● What to produce
Your output should be the entries below, from the first line up to and including the line with "Task: Open the @pinn033 mention link", reproduced exactly and with no other lines.

::::::::::

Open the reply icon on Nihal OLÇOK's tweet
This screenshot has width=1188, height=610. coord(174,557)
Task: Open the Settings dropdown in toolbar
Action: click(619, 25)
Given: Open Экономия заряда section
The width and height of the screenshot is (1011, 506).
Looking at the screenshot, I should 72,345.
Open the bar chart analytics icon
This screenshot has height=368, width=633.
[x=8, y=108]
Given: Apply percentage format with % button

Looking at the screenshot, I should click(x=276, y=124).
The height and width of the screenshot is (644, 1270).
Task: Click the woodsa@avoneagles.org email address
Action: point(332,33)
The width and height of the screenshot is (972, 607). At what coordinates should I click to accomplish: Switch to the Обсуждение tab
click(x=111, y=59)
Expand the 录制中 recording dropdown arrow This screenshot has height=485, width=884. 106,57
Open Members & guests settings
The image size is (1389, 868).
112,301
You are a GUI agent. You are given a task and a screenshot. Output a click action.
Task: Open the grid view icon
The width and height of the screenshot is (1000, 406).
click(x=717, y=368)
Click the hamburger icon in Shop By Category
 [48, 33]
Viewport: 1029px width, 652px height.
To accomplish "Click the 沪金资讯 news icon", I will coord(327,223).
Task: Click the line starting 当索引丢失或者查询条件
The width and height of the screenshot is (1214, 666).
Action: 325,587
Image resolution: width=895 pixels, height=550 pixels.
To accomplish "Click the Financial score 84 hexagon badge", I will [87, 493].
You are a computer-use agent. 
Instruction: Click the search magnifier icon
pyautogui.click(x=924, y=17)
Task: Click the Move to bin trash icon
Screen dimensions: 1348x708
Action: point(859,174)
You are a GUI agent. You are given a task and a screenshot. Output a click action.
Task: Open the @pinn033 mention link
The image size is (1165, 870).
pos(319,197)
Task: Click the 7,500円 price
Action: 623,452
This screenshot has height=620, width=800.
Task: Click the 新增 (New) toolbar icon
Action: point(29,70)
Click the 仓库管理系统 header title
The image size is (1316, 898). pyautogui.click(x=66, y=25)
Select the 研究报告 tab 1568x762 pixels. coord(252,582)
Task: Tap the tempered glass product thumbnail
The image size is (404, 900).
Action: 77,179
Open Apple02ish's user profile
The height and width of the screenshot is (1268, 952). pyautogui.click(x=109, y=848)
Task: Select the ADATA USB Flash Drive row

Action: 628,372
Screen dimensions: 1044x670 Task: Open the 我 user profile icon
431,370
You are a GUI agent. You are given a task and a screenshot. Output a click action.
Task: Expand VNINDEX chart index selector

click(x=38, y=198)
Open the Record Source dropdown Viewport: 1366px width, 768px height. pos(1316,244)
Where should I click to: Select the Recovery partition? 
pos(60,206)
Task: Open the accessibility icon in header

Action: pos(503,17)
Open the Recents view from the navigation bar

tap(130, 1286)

::::::::::

● Output for this task
Open the reply icon on Nihal OLÇOK's tweet
This screenshot has width=1188, height=610. coord(174,557)
Task: Open the Settings dropdown in toolbar
Action: click(619, 25)
Given: Open Экономия заряда section
The width and height of the screenshot is (1011, 506).
Looking at the screenshot, I should 72,345.
Open the bar chart analytics icon
This screenshot has height=368, width=633.
[x=8, y=108]
Given: Apply percentage format with % button

Looking at the screenshot, I should click(x=276, y=124).
The height and width of the screenshot is (644, 1270).
Task: Click the woodsa@avoneagles.org email address
Action: point(332,33)
The width and height of the screenshot is (972, 607). At what coordinates should I click to accomplish: Switch to the Обсуждение tab
click(x=111, y=59)
Expand the 录制中 recording dropdown arrow This screenshot has height=485, width=884. 106,57
Open Members & guests settings
The image size is (1389, 868).
112,301
You are a GUI agent. You are given a task and a screenshot. Output a click action.
Task: Open the grid view icon
The width and height of the screenshot is (1000, 406).
click(x=717, y=368)
Click the hamburger icon in Shop By Category
 [48, 33]
Viewport: 1029px width, 652px height.
To accomplish "Click the 沪金资讯 news icon", I will coord(327,223).
Task: Click the line starting 当索引丢失或者查询条件
The width and height of the screenshot is (1214, 666).
Action: 325,587
Image resolution: width=895 pixels, height=550 pixels.
To accomplish "Click the Financial score 84 hexagon badge", I will [87, 493].
You are a computer-use agent. 
Instruction: Click the search magnifier icon
pyautogui.click(x=924, y=17)
Task: Click the Move to bin trash icon
Screen dimensions: 1348x708
Action: point(859,174)
You are a GUI agent. You are given a task and a screenshot. Output a click action.
Task: Open the @pinn033 mention link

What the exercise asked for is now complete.